■ **Aim of the task**: Copy the stretch of the records from the line containing "is (502, 760)." through the end of the records, character for character.

*** Block opens ***

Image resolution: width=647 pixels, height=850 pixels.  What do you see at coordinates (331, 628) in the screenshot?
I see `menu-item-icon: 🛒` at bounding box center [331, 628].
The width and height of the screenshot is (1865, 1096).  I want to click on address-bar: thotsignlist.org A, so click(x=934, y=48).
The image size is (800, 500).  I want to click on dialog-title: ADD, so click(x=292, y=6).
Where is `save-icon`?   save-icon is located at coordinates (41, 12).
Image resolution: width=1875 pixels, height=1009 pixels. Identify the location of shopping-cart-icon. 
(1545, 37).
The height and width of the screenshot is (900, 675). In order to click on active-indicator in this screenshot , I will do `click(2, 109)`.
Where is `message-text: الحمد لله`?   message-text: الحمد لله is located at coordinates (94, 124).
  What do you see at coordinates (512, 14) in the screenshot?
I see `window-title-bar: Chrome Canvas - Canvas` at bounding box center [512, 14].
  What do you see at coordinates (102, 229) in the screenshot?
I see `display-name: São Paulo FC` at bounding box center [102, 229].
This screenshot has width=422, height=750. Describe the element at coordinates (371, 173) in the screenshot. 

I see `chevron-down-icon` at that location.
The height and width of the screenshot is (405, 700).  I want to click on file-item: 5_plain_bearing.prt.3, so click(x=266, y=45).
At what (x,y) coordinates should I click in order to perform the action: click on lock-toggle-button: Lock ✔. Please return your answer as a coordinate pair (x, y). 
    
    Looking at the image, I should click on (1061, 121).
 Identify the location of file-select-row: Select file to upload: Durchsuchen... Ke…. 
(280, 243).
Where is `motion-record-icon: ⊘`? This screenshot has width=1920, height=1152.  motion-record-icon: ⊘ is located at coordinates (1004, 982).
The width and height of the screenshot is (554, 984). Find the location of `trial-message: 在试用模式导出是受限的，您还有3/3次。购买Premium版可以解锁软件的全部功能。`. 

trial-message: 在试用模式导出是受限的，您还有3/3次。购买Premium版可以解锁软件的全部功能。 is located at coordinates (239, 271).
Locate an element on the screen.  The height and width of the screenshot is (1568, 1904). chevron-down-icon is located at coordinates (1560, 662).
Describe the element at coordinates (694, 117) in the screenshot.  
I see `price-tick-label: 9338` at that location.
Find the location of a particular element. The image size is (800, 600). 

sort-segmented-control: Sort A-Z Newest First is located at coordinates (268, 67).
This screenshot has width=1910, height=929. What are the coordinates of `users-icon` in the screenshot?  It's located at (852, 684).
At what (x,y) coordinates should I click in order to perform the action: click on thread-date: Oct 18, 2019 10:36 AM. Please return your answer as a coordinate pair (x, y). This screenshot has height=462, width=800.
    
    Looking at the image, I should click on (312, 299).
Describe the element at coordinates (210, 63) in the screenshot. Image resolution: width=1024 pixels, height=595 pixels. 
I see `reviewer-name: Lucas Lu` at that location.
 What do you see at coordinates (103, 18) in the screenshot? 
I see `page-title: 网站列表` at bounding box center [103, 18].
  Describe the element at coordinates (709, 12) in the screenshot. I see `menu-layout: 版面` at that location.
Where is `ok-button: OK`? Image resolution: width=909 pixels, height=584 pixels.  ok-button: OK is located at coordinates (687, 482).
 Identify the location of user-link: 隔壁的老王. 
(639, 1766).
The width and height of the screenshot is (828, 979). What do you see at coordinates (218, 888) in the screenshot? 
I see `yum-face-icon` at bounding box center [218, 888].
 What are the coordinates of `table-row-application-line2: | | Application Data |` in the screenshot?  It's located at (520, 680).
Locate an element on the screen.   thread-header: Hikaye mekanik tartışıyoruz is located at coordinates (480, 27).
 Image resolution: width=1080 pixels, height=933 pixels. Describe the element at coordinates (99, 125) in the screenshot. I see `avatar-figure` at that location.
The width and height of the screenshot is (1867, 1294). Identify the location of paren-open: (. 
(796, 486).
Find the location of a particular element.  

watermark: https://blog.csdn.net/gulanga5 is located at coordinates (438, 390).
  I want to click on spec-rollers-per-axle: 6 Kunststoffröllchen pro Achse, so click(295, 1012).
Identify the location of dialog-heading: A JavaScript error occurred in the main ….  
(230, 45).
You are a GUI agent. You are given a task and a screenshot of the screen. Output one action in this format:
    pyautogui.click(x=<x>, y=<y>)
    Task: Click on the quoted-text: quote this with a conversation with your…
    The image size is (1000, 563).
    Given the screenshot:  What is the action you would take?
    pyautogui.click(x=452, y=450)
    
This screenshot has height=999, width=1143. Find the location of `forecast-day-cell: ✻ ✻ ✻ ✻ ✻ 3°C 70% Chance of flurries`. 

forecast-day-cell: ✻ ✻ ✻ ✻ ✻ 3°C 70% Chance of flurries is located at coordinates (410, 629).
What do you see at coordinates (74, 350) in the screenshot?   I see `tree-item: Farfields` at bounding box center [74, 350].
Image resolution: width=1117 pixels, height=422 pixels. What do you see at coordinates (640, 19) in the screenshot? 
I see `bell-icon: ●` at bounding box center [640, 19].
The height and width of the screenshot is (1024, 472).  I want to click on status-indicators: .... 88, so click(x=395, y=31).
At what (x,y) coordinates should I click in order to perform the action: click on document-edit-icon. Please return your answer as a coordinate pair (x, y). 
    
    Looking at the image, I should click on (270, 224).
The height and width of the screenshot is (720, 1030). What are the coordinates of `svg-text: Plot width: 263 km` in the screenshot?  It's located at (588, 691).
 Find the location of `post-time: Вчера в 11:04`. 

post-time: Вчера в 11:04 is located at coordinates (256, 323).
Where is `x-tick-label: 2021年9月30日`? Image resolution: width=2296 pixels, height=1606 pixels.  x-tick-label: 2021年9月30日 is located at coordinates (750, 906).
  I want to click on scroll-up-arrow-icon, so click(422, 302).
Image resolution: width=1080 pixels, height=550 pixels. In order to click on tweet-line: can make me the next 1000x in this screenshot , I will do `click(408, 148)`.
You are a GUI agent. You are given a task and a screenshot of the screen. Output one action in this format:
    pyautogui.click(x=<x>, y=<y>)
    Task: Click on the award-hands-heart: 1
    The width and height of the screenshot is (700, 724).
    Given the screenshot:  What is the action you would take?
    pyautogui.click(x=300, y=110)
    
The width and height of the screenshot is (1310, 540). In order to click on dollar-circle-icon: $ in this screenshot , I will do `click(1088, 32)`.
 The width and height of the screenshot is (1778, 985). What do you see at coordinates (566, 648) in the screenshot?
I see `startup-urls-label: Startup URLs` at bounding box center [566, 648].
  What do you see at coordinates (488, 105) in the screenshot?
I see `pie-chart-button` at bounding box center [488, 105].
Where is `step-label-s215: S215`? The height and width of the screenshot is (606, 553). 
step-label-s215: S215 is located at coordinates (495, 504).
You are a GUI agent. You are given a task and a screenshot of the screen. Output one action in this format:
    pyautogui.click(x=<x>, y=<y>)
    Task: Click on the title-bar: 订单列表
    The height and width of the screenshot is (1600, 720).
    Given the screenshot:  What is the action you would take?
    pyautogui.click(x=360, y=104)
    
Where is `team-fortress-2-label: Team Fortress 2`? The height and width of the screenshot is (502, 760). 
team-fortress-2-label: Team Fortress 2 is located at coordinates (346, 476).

*** Block closes ***

■ **Task solution**:
Where is `team-fortress-2-label: Team Fortress 2`? The height and width of the screenshot is (502, 760). 
team-fortress-2-label: Team Fortress 2 is located at coordinates (346, 476).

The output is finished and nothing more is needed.